# Par quelque moyen que ce soit



## Schrodinger's_Cat

Bonjour,

Je voudrais traduire l'expression suivante: *Par quelque moyen que ce soit.*

Pourrais-je dire:

(a) quale che sia il mezzo
(b) quale che siano i mezzi

Par exemple:

(1) Cet artiste aime provoquer, choquer par quelque moyen que ce soit.

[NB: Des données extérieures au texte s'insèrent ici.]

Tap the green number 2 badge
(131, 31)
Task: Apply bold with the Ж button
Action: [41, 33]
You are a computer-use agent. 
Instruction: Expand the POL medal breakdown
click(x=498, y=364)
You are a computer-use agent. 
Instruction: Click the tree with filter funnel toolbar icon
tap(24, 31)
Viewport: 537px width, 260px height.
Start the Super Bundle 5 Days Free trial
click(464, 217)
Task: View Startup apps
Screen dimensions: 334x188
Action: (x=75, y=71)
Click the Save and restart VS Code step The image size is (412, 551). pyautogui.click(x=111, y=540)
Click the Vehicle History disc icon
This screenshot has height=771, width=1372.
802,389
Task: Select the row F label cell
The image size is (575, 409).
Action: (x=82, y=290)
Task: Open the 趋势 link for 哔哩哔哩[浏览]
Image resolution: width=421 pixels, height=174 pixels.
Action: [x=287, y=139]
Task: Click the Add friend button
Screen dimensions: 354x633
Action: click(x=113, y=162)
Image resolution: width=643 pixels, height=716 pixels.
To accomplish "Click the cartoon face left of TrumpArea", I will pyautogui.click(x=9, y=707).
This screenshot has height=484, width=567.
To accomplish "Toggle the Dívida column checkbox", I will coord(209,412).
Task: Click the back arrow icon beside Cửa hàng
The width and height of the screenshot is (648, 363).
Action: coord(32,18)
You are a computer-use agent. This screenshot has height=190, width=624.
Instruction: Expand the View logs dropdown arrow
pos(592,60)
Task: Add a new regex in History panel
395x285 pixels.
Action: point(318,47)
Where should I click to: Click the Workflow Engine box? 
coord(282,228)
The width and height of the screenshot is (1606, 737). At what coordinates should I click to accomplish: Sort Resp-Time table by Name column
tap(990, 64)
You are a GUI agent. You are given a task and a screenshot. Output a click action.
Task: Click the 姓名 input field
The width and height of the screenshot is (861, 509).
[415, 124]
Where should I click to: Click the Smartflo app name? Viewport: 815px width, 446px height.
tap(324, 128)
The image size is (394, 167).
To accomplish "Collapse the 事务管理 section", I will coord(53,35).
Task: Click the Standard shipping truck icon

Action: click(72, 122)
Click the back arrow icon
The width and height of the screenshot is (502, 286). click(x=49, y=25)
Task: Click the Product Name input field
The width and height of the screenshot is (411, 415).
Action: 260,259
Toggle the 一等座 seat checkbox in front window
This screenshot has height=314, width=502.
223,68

(2) Le gouvernement est au dessus de la loi et peut dépenser à sa guise, par quelque moyen que ce soit, pour faire prévaloir son point de vue. (Autrement dit, quand la fin justifie les moyens.)


----------



## Necsus

Ciao, Ben. Il corrispondente italiano è _'*con qualunque mezzo*'. _


----------



## Corsicum

Une question qui est peut être hors sujet par rapport à la demande initiale ?
Pour accentuer l’inconditionnel j’ai tendance à ajouter un peu comme un tic de langage :
_Con qualunque mezzo*, *__sia come sia !_
Et même à doubler pour montrer un certain agacement, sans discussion possible, quel que soit le contexte :
_Sia come sia, __con qualunque mezzo*, *__sia come sia !_
Je ne sais pas si c’est courant et correct pour tous les registres ?


----------



## underhouse

Corsicum said:


> _Con qualunque mezzo*, *__sia come sia !_
> _Sia come sia, __con qualunque mezzo*, *__sia come sia !_


 
Corsicum,

queste non si direbbero in italiano.

A voler tradurre di nuovo "con qualunque mezzo" in francese, io direi:

_Avec n'importe quel moyen_.

Allora mi chiedo: "Par quelque moyen que ce soit" e "Avec n'importe quel moyen" hanno lo stesso significato?


----------



## LunaPiccola

"Par quelque moyen que ce soit" e "Avec n'importe quel moyen" hanno lo stesso significato"

per me si, è lo stesso


----------



## Freigeist

Con una connotazione più forte si potrebbe dire "a qualunque/qualsiasi costo" o anche "ad ogni costo". Anche se secondo me ha una sfumatura negativa.


----------



## Schrodinger's_Cat

Ciao Necsus! Salut Corsicum!

Je vais essayer de traduire la première phrase: *Cet artiste aime provoquer, choquer par quelque moyen que ce soit.*

(1) Quel artista gli piace scioccare con qualunque mezzo
(2) Gli piace scioccare quel artista


----------



## Necsus

BenVitale said:


> Ciao Necsus! Salut Corsicum!
> 
> Je vais essayer de traduire la première phrase: *Cet artiste aime provoquer, choquer par quelque moyen que ce soit.*
> 
> (1) *A* quel*l'*artista *(*gli*)* piace provocare, scioccare con qualunque mezzo.
> (2) Gli piace provocare*, a* quel*l'*artista*,* scioccare con qualunque mezzo.


----------



## Schrodinger's_Cat

Grazie tante, Necsus, per il tuo aiuto.


----------



## Corsicum

Freigeist said:


> Con una connotazione più forte si potrebbe dire "a qualunque/qualsiasi costo" o anche "ad ogni costo".


Sauf erreur on a l’équivalent suivant :
_A qualunque/qualsiasi costo = Quel qu’en soit le prix_
_Ad ogni costo = à tout prix_


----------



## itka

> Allora mi chiedo: "Par quelque moyen que ce soit" e "Avec n'importe quel  moyen" hanno lo stesso significato?


 Secondo me "avec" non si usa mica tanto. Io, direi soltanto "par".


----------